40代の男性がぶつかる「年齢の壁」は、実はある手段を使えば、簡単に越えられる。その手段とは、お金である。いわゆるパパ活の世界、マッチングアプリや交際クラブの世界では、それなりに身ぎれいな40代の男性であれば、一定のセッティング料金やお手当を支払えば、20代から50代まで、好きな年代・容姿の女性と楽しく交際することができる。女性側も、お金をもらっているので、きちんと男性の好みに合わせた対応をしてくれる。
金の力がなければ誰も相手にしてくれない
逆に言えば、「お金を払う」以外に「年齢の壁」を越える方法は、ほぼ存在しない。
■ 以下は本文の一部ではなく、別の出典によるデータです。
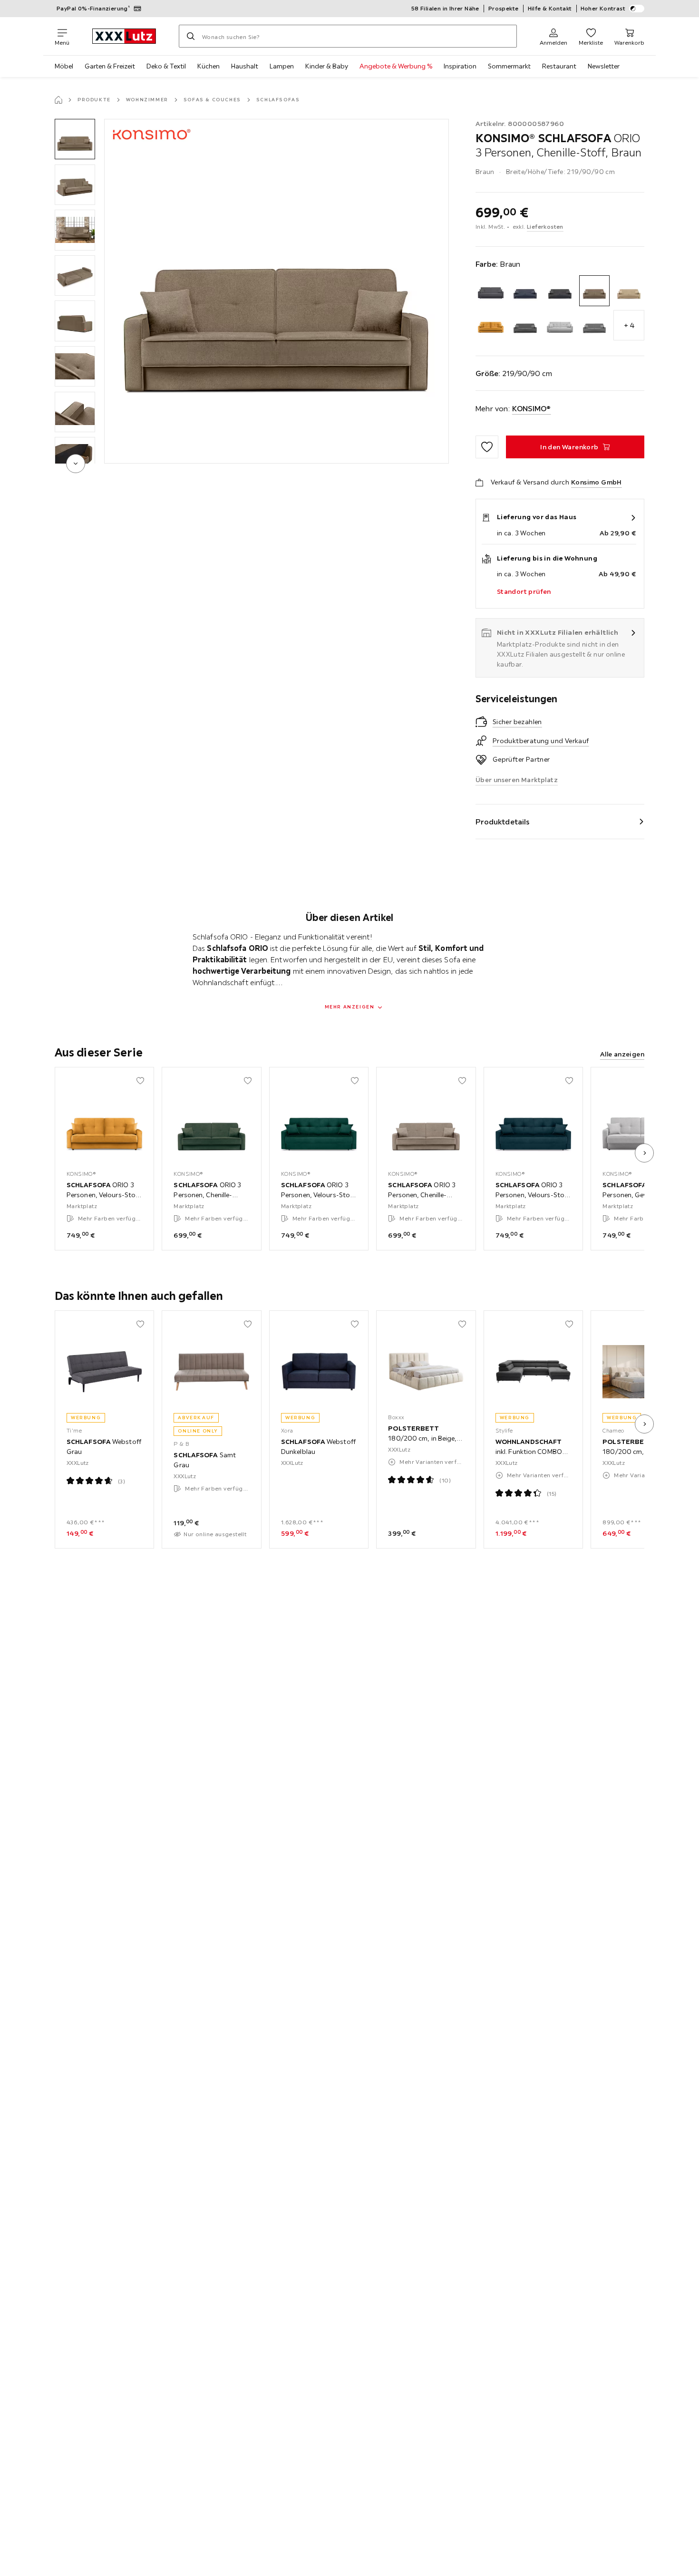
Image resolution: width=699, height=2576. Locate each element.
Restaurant (559, 66)
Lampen (282, 66)
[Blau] (525, 290)
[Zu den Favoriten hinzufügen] (487, 447)
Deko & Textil (166, 66)
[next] (75, 463)
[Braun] (594, 290)
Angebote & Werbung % (395, 66)
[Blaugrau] (559, 290)
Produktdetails (503, 821)
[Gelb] (491, 325)
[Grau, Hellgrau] (594, 325)
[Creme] (628, 290)
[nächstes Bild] (644, 1152)
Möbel (64, 66)
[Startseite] (58, 100)
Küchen (208, 66)
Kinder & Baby (326, 66)
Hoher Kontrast (603, 8)
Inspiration (460, 66)
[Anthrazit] (491, 290)
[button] (75, 139)
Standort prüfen (524, 591)
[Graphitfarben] (525, 325)
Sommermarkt (509, 66)
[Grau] (559, 325)
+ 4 (629, 325)
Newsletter (604, 66)
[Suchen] (190, 36)
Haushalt (244, 66)
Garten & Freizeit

少なくとも、私には思いつかない。これは善悪や差別の問題というよりも、端的な事実である。どれだけ社会の中で多様性が叫ばれるようになっても、「繁殖行動においては、年老いた個体よりも、若い個体の方があらゆる面で有利」という生物学的な事実は覆せない。
新井さんは、パパ活の世界に参入することについては、倫理的な理由で否定している。そうなると、「年齢の壁」を越えて、金銭を介さない関係のセックスパートナーを見つけることは難しくなる。
もちろん、金銭を介した関係を結ぶことについては、倫理的な問題も絡むので、安易に勧めることはできない。
中年期以降の男性にとって、立ちはだかる「年齢の壁」については、「なんとかして乗り越えよう」と努力するのではなく、「金の力以外では乗り越えられないことを理解したうえで、どうするか」を考えることが、自らの性と孤独と向き合うために必要になるのではないだろうか。